One experience: If they’re jumping off a boat before it’s stable, they could die; the boat will run over them. I was in Japan on a beach op, and we were told not to go onto the ramp. The petty officer in charge was standing on the ramp and holding the cable. The cable went slack and we were in a five or six-foot surf. The boat lifted up, the cable went slack and then snapped, and the petty officer went under the boat.
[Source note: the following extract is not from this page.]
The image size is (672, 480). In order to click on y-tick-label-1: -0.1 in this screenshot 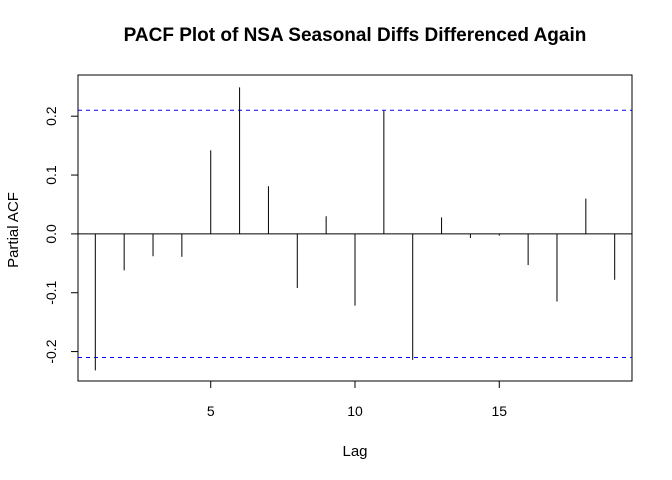, I will do `click(51, 292)`.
I was the only one there bringing that boat in. I dove underneath, but couldn’t open my eyes because of all the sand being stirred around. I thought, “I’m going to die reaching for this guy.” I finally felt his shoulder, then grabbed him across his chest, pulled him up and drug him out. He thanked me for saving his life. It’s not something you think about; you just do it.
Al Prasnikar, United States Navy
I shipped out on my first ship, the USS Capodanno, the only ship in the Navy blessed by the pope. It was named for Father Vincent Capodanno, a Marine who won the Medal of Honor serving his fellow Marines. I felt kind of good about that. I worked down in the bellies of the warships, down in the boiler rooms, and I asked one of the guys, “What it is that we do?” He said, “We’re known as a torpedo or missile sponge. If a missile or torpedo is going toward a carrier, we’re supposed to get in front of it.”
You’re on an 18-month cycle, where you’re deployed for six months, and your main mission is to keep the sea lanes open for shipping. But then you end up in these hot spots in the world, where people are being oppressed, dealing with tyranny or anti-freedom…. We decided to make a career and I did 30 years, retiring in 2010. Then I was invited to serve as an advisor to some decision-makers in the Navy, and I’ve been doing that for ten-plus years.
God’s plan for me was to live a life of value. I’m proud of what we do…. When you’ve seen some of the things that these folks have seen and that I’ve witnessed in the world, you realize that there’s no place like home. When somebody is disrespecting the flag and all the generations that came before it that spilled blood and sacrificed lives for the freedoms that we enjoy today, it rubs you. But I think that with hope and faith…there’s light at the end of the tunnel.